They gathered in Baghdad’s iconic Tahrir (Liberation) Square on Thursday night, carrying Iraq’s tricolour flag and calling for the country’s entrenched political class to be “uprooted”.

And in the southern city of Nasiriyah, demonstrators said they would remain in the streets “until the regime falls”.

Their numbers are expected to swell on Friday, the deadline set by Iraq’s highest Shiite authority Grand Ayatollah Ali Al Sistani for the government to meet to protesters’ demands.

Indeed, Sistani’s weekly sermon at the Muslim noontime prayer on Friday will be the first signal of how the rest of the highly-anticipated day could develop.

But the real test will be the afternoon, when protests typically pick up and when many are expecting to see supporters of Sadr — an influential ex-militiaman who controls the largest parliamentary bloc — hit the streets.

Short-lived calm

The mass rallies that erupted on October 1 were unprecedented in recent Iraqi history both because of their spontaneity and independence, and because of the brutal violence with which they were met.

At least 157 people were killed, according to a government probe published on Tuesday, which acknowledged that “excessive force” was used.

A vast majority of them were protesters in Baghdad, with 70 per cent shot in the head or chest.

In response, Abdel Mahdi issued a laundry list of measures meant to ease public anger, including hiring drives and higher pensions for the families of protesters who died.

One in five people lives under the poverty line in Iraq and youth unemployment sits around 25 per cent , according to the World Bank.

The rates are staggering for OPEC’s second-biggest oil producer, which ranks the 12th most corrupt state in the world according to Transparency International.

The country has been ravaged by decades of conflict that finally calmed in 2017 with a declared victory over the Islamic State group.

Thus began a period of relative calm, with security forces lifting checkpoints and concrete blast walls and traffic choking city streets at hours once thought too dangerous.

Restrictions even softened around the so-called “Green Zone,” where most government buildings and foreign embassies are based.

‘Lessons learned’

But they were reinstated as demonstrations picked up in October in Tahrir, which lies just across the Tigris River.

Authorities also imposed an internet blackout, which has been mostly lifted although social media remains blocked.

Activists have circumvented these restrictions to call for Friday’s demonstrations.

The protest movement has brought many of Iraq’s deepest divisions to the surface, gripping the country’s Shiite-majority areas while the mostly-Kurdish north and Sunni west have remained quiet.

The powerful Hashed Al Shaabi paramilitary force, whose political branch is the second-largest parliamentary bloc, has also announced its support to the government.

It claimed the demonstrations were a “conspiracy” by the US and Israel and said it was “ready” to back authorities.

But others have extended a hand to the protesters, none more clearly than Sadr.

He called on the government to resign in early October but this week much more emphatically backed the protests, giving his supporters the green light to join them.

Sadr has instructed members of his own paramilitary force to be on “high alert,” and they could be seen in parts of Baghdad in a clear show of force.

The United Nations has urged the government to “draw lessons learned” to keep protests peaceful.

Thursday’s earlry demonstrations appeared to be peaceful, with no reported incidents of violence.

Interior Minister Yassin Al Yasseri was in Tahrir Square to reassure protesters that the security forces would “protect” them, his office said in a statement.

Source material.

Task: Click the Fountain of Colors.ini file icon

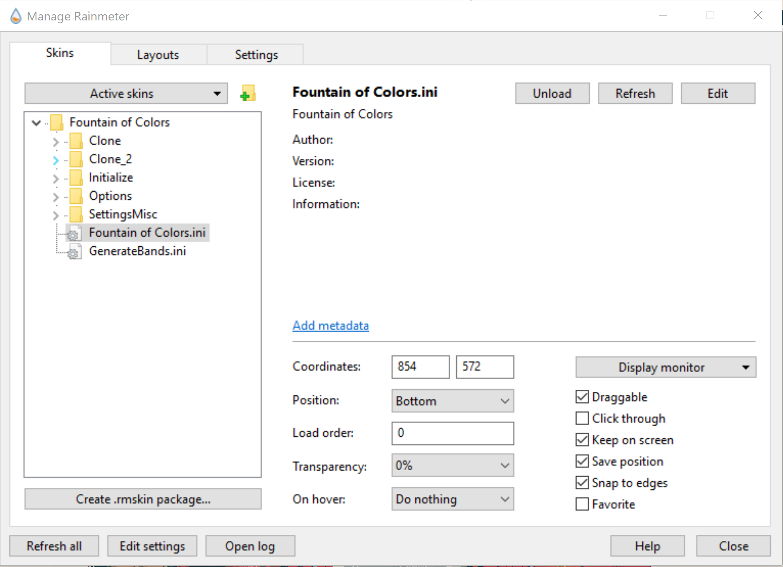Action: click(x=74, y=233)
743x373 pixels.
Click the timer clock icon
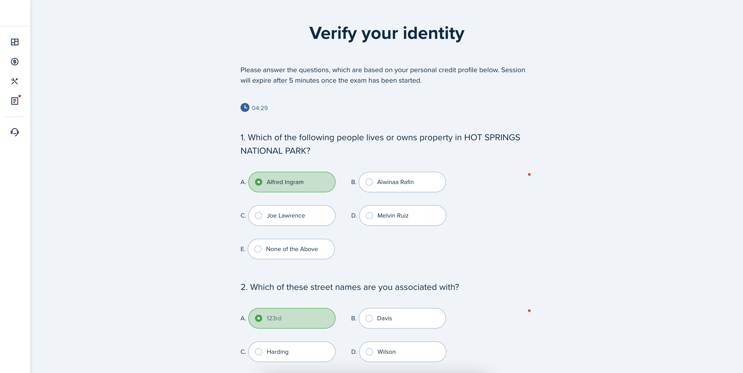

Your goal.
Extract the passage of the article on the Iraq protests starting at "Short-lived calm" and ending at "head or chest.", copying it word for word.

Finished task.
Short-lived calm

The mass rallies that erupted on October 1 were unprecedented in recent Iraqi history both because of their spontaneity and independence, and because of the brutal violence with which they were met.

At least 157 people were killed, according to a government probe published on Tuesday, which acknowledged that “excessive force” was used.

A vast majority of them were protesters in Baghdad, with 70 per cent shot in the head or chest.